Nunca he creído que la vida sea fácil. De hecho, como padre, he tratado de inculcarles eso a mis hijos e hijas: la vida es dura. Es linda, sí, pero también es dura. Yo, por ejemplo, trabajo desde los quince años. Es cierto que, como mucha otra gente, pude haber estudiado. Es decir, mis papás me ofrecieron facilidades para hacerlo, pero lo cierto es que yo decidí trabajar. Y desde entonces la vida de trabajo ha sido, a veces bonita, y otras veces muy dura.
Para la mayoría de las personas, sin embargo, la dureza de la vida empieza un poco más tarde. A los veintitantos o a los treintitantos. Cuando vienen las cuentas y las hipotecas y las facturas y todo tipo de gastos. Y cuando vienen, también, los despidos y los jefes que nos tratan mal. El colegio, por el contrario, es la época donde empezamos a ser un poquito más libres. Seguimos, en el mejor de los casos, bajo el cobijo de nuestros padres, pero empezamos poco a poco hacer nuestra vida.

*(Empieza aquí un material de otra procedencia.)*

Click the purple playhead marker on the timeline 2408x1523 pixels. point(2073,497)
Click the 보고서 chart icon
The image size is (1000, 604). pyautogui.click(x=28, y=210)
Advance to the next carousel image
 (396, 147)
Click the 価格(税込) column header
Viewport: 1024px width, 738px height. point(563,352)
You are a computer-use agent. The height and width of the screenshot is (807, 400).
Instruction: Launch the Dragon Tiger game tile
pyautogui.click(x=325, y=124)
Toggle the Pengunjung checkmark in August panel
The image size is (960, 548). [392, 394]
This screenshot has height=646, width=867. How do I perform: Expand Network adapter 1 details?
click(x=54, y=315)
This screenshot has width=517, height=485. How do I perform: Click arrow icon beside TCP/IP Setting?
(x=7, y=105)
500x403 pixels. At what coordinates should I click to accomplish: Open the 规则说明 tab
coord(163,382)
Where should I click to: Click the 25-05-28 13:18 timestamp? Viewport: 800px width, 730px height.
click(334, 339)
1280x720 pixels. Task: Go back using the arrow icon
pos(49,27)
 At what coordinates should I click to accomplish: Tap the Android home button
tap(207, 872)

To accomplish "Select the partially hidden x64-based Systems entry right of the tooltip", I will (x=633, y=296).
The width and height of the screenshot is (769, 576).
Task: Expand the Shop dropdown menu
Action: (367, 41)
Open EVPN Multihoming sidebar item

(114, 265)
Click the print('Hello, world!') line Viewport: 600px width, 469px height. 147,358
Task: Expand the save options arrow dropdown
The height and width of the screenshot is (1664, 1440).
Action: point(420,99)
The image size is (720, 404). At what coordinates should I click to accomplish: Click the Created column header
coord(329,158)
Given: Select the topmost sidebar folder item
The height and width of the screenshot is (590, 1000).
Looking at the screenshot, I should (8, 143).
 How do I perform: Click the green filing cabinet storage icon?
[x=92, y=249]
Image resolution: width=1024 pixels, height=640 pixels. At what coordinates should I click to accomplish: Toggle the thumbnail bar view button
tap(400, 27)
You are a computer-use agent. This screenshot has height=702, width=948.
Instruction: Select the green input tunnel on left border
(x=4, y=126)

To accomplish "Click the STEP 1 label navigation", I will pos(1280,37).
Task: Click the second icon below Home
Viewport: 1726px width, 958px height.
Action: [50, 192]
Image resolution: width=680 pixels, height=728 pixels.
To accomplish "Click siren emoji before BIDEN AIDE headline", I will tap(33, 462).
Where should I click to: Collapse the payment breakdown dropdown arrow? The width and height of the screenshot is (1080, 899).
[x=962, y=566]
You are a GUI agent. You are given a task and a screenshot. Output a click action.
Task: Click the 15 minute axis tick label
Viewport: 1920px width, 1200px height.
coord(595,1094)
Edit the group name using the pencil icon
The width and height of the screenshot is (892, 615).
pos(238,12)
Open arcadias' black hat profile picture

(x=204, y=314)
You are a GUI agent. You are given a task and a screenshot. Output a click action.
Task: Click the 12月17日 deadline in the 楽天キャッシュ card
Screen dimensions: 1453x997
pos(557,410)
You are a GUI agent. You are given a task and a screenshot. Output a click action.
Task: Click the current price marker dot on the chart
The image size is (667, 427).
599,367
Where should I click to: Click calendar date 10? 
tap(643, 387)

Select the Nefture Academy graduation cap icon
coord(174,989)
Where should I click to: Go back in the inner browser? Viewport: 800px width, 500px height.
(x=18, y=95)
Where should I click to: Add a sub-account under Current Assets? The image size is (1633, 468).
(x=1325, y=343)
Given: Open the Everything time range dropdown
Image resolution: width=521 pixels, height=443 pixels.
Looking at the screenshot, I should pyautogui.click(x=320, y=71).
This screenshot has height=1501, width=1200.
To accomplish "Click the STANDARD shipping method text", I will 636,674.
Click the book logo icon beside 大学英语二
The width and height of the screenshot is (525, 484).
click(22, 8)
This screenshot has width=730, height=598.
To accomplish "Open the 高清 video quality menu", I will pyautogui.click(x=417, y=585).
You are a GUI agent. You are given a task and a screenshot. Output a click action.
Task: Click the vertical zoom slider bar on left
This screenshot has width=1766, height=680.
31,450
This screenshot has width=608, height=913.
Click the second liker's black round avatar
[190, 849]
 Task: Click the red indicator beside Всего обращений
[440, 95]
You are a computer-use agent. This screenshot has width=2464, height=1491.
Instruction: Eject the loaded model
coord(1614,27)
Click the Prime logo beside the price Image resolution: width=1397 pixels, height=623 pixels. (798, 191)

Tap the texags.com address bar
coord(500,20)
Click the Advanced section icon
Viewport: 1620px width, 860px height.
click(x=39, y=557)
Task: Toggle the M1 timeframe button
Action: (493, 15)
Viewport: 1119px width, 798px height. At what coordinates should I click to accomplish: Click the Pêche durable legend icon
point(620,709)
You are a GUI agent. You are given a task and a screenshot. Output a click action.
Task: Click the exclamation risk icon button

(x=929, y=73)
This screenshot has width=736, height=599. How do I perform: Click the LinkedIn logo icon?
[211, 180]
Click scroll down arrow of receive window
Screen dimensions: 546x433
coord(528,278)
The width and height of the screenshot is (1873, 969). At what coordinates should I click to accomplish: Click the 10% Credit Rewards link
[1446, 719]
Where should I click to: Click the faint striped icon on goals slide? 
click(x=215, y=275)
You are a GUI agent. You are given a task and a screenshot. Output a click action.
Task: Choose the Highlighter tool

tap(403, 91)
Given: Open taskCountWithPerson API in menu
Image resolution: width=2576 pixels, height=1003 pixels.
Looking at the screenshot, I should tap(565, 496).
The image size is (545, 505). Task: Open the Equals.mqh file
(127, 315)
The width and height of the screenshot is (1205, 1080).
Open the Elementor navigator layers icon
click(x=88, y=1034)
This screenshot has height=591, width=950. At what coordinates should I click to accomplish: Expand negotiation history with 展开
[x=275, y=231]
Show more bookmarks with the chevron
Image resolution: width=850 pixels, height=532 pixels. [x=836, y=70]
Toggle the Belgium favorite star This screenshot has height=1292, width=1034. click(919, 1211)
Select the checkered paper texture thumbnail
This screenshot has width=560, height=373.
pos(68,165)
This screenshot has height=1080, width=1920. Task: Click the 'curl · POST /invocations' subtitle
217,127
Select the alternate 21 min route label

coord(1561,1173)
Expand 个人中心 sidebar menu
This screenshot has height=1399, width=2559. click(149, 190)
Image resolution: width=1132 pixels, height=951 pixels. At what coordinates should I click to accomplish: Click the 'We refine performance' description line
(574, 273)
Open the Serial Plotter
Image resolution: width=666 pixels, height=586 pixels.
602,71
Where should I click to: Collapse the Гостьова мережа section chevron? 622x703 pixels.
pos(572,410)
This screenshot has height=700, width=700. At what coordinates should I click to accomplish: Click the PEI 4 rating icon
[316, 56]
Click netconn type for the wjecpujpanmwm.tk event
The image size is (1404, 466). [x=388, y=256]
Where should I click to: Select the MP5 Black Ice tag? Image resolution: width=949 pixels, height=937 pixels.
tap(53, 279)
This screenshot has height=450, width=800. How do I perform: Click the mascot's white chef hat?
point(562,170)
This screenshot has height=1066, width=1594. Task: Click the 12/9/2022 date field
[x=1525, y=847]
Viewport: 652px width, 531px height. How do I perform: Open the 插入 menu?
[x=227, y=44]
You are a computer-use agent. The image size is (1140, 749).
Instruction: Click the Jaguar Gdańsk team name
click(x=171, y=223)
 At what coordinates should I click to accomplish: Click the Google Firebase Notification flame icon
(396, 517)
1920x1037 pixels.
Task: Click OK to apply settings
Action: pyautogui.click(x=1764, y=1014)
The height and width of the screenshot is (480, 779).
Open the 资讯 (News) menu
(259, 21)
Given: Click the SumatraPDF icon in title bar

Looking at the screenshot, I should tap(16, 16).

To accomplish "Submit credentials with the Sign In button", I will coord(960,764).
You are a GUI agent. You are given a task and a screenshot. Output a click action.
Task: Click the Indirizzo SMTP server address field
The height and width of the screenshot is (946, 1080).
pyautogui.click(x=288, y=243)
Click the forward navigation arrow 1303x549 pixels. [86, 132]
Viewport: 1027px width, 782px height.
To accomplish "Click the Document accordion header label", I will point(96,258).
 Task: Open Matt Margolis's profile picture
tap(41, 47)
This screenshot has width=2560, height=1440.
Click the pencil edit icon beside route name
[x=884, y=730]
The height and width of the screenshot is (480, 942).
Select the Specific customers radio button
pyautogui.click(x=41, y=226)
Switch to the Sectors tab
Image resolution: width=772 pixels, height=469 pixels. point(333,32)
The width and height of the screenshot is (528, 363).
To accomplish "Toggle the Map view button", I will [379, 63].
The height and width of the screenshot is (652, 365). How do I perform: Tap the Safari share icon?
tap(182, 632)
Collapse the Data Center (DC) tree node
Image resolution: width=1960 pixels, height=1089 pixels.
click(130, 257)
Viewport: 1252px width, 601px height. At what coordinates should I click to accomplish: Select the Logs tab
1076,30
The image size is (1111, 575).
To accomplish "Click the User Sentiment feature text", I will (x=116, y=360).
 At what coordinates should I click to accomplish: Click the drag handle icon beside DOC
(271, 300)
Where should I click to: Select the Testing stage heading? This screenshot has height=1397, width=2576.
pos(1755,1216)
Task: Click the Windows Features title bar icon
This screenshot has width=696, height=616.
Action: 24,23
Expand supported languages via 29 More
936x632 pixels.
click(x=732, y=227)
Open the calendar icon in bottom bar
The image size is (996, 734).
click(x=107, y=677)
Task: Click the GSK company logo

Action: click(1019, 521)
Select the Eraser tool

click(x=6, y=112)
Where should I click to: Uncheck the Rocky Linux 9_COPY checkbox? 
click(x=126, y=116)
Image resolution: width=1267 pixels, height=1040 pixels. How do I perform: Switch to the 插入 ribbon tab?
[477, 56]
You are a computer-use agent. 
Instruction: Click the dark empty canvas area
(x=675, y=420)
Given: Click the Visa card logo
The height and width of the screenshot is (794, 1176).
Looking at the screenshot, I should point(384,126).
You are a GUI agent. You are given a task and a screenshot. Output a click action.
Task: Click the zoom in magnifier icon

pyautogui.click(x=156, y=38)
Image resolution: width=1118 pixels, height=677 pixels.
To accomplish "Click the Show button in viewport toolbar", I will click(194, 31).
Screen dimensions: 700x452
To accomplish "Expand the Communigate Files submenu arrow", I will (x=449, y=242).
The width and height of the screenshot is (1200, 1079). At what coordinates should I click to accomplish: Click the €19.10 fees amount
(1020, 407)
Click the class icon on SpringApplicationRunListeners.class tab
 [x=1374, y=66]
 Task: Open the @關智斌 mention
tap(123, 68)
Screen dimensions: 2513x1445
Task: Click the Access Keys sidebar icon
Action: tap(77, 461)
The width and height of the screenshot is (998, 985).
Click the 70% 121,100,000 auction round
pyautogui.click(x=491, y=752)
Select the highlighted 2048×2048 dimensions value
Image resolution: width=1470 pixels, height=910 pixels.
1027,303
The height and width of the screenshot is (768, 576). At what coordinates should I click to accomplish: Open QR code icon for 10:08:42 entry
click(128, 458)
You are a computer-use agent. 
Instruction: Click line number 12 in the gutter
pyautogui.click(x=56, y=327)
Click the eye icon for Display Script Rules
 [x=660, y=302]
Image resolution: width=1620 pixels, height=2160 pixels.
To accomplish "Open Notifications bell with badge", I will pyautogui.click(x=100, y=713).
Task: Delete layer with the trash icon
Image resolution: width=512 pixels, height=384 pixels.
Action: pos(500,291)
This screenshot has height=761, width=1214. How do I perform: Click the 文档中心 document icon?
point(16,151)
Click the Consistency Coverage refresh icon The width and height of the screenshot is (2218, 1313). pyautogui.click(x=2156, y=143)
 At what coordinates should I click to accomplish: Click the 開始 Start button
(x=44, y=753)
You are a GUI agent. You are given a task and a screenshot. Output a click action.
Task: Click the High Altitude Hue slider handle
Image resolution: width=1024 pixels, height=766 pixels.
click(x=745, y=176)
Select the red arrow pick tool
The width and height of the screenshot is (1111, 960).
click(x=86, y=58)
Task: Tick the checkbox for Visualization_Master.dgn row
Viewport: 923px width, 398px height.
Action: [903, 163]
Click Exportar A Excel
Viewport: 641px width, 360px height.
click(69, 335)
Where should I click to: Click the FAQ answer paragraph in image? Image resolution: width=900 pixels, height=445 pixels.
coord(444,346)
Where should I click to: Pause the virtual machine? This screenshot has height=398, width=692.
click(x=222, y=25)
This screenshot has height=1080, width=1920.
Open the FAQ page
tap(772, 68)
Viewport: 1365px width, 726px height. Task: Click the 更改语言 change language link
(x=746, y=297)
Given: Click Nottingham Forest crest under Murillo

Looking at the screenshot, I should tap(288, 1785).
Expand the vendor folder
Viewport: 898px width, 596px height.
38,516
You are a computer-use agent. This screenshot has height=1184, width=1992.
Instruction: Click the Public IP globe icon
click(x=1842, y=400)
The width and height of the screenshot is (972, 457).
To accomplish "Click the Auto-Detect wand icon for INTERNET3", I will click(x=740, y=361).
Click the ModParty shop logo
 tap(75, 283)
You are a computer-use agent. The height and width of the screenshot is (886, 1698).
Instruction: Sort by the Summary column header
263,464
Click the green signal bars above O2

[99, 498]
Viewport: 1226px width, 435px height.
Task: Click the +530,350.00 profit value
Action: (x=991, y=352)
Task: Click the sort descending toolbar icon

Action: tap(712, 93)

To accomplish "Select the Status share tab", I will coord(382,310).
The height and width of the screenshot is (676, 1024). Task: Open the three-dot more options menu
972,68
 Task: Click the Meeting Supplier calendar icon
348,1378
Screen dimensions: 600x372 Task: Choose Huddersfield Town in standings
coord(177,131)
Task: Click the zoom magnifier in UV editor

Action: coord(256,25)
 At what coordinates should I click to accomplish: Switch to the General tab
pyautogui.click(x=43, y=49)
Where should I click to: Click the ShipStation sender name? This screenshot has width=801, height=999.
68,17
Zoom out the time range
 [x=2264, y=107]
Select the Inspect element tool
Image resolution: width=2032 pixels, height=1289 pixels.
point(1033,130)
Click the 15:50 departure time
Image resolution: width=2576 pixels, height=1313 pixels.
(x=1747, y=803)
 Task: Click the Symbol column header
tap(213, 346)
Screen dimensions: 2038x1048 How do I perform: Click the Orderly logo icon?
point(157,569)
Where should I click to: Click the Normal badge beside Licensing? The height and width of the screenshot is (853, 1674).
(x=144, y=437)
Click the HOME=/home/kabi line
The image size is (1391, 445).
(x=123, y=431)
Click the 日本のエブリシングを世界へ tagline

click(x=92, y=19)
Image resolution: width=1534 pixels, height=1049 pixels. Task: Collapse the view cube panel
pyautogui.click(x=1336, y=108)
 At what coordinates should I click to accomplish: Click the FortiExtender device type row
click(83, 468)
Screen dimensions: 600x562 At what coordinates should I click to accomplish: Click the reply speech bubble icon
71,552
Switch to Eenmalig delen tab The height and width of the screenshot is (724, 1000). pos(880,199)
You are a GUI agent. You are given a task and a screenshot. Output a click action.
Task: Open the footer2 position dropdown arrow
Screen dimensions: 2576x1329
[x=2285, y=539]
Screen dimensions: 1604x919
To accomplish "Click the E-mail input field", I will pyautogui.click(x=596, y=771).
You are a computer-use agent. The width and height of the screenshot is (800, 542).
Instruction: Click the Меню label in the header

Vamos a fiestas o a bailes. Salimos a comprar helados o hamburguesas. Hacemos algún deporte. Nos enamoramos. Cosas por el estilo.
El colegio es, además, una época para vacilar y hasta para discutir o tener diferencias con nuestros compañeros y amigos. Es algo normal.
Pero lo que no es normal o, al menos, no debería ser considerado normal es que una niña de doce años llegue llena de ilusión en sus primeras semanas de colegio y que otra estudiante significativamente mayor la agarre a pescozones y la tire al piso y la siga pescoceando sin misericordia.
Y eso, justamente, le pasó a mi hija el viernes pasado.
Las autoridades educativas y los medios de comunicación se llenan la boca con programas contra el bullying y el abuso. Ministros, burócratas y directores hablan de la necesidad luchar contra la violencia y prevenir las agresiones. Pero la realidad es que nuestros hijos e hijas están, predominantemente, desprotegidos en los centros educativos.
Y no lo digo solo porque mi hija haya sido violentada de forma cruel, cobarde e inhumana. Lo digo porque hoy los docentes no tienen poder en las aulas. No pueden disciplinar a los estudiantes.
El regreso a la presencialidad, el regreso a clases ha sido un caos. En el colegio donde agredieron a mi hija hay, por lo menos, catorce séptimos con un montón de alumnos cada uno. ¿Qué posibilidad de protección tiene una niña en medio de ese mar de gente? ¿Qué posibilidades tienen los orientadores y los profesores para cerciorarse de que ninguno de los estudiantes está siendo víctima de abusos y agresiones?
A mí hija la filmaron mientras la golpeaban y la sometían a la salida del colegio Vicente Lachner Sandoval en Cartago. Interpusimos, como corresponde, una denuncia ante el Tribunal Penal Juvenil y también hicimos las gestiones correspondientes ante las autoridades del colegio.
¿Qué va a pasar?
No lo sabemos.
En este país, según parece, las leyes solo se aplican cuando se trata de cobrarnos impuestos o robarnos nuestros recursos. Cuando se trata de defendernos, cuando se trata de defender a los más vulnerables, la ley se pone lerda, perezosa.
Tal vez usted que está leyendo este artículo es uno de esos padres o esas madres cuyos hijos asisten a una escuela o colegio público. Yo no quiero que a mi hija ni a la suya la pescoceen salvajamente y luego la expongan en videos que se comparten y se consumen en diferentes plataformas.
Nuestra sociedad está enferma. Somos un país enfermo. Y nuestras instituciones educativas son el mejor ejemplo.